Dati forniti:
>>>>
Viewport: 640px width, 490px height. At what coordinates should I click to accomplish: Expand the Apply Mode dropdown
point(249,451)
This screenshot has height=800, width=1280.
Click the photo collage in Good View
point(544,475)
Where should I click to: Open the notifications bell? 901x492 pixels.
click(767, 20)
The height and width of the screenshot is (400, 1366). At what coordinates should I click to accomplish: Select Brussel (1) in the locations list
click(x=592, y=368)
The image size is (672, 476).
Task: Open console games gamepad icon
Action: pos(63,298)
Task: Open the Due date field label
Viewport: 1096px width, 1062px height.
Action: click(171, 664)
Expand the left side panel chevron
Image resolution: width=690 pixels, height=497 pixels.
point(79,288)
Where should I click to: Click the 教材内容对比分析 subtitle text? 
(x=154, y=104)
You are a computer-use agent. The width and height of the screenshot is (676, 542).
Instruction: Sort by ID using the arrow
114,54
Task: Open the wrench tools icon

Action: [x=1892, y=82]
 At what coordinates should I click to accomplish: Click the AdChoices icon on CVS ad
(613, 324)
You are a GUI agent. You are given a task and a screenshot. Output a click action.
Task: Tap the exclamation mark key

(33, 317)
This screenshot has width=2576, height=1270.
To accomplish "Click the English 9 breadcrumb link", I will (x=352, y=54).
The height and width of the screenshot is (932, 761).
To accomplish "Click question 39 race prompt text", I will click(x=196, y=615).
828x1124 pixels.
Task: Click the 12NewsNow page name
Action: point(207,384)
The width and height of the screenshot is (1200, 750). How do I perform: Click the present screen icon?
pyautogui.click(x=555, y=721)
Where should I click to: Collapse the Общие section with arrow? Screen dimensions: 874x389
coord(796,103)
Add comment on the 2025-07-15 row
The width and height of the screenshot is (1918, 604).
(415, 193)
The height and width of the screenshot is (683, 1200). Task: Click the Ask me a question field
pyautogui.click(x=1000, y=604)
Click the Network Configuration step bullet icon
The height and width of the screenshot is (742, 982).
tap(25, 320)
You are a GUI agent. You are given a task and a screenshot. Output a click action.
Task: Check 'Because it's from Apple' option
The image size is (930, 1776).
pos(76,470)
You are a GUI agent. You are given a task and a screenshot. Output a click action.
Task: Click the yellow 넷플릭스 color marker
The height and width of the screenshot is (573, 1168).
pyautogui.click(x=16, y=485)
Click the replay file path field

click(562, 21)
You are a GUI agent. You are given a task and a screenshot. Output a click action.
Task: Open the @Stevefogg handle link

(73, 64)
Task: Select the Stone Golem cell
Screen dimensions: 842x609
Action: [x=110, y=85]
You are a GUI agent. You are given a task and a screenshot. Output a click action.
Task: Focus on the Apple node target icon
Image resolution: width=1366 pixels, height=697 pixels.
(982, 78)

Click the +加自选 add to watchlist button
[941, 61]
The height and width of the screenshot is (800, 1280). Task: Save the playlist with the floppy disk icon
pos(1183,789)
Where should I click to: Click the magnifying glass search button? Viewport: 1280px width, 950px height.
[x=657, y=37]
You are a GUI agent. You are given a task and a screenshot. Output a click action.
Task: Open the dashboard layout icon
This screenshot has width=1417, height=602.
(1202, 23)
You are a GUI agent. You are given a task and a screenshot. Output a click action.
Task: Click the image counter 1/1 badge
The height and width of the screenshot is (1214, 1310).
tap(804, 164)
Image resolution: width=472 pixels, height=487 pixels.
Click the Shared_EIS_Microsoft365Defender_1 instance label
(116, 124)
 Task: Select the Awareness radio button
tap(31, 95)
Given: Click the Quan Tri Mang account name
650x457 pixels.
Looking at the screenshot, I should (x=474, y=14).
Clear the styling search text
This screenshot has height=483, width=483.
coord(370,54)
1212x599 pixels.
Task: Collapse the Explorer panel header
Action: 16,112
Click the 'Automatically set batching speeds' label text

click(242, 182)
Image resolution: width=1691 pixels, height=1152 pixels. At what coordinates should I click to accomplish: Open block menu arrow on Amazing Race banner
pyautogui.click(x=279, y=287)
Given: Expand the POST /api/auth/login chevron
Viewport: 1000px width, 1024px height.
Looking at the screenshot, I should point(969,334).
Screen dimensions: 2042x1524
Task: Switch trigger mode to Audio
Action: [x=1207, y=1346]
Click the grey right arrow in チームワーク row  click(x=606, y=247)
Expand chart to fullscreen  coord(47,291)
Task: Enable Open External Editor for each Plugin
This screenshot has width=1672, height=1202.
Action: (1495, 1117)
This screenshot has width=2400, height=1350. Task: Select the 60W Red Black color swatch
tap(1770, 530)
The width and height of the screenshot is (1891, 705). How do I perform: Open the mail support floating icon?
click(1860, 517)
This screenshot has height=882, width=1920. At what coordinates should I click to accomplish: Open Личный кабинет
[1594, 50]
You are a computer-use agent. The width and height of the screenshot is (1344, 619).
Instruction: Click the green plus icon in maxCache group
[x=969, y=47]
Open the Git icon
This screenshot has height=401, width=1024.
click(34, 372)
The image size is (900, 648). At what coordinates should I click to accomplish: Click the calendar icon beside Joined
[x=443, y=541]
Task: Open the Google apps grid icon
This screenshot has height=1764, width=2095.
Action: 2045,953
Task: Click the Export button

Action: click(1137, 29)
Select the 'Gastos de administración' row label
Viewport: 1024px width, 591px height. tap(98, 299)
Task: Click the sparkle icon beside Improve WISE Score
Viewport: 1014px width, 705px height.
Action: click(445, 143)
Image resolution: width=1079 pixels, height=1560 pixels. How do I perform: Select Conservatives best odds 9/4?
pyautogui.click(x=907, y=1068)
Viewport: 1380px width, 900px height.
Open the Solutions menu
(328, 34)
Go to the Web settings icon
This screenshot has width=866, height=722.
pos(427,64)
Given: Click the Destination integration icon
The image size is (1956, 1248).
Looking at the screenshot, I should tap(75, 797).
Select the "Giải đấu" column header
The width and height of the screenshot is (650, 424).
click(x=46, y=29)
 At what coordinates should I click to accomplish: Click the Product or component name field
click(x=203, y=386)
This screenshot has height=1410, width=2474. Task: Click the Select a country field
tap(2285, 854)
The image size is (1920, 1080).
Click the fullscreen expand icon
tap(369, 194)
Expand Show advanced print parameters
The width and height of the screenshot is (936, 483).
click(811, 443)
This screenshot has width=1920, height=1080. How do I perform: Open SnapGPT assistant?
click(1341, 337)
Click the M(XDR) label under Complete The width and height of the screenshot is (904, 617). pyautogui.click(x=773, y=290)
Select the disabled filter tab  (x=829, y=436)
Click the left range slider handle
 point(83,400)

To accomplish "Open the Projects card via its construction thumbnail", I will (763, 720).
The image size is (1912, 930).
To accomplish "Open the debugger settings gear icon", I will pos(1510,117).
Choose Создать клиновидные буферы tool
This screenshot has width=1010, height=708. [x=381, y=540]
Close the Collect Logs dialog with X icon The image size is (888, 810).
<<<<
Ricopia tali e quali le righe qui sopra, da quella che contiene "Viewport: 1380px width, 900px height." giù fino a quella che contiene "tap(2285, 854)", entrambe comprese.

Viewport: 1380px width, 900px height.
Open the Solutions menu
(328, 34)
Go to the Web settings icon
This screenshot has width=866, height=722.
pos(427,64)
Given: Click the Destination integration icon
The image size is (1956, 1248).
Looking at the screenshot, I should tap(75, 797).
Select the "Giải đấu" column header
The width and height of the screenshot is (650, 424).
click(x=46, y=29)
 At what coordinates should I click to accomplish: Click the Product or component name field
click(x=203, y=386)
This screenshot has height=1410, width=2474. Task: Click the Select a country field
tap(2285, 854)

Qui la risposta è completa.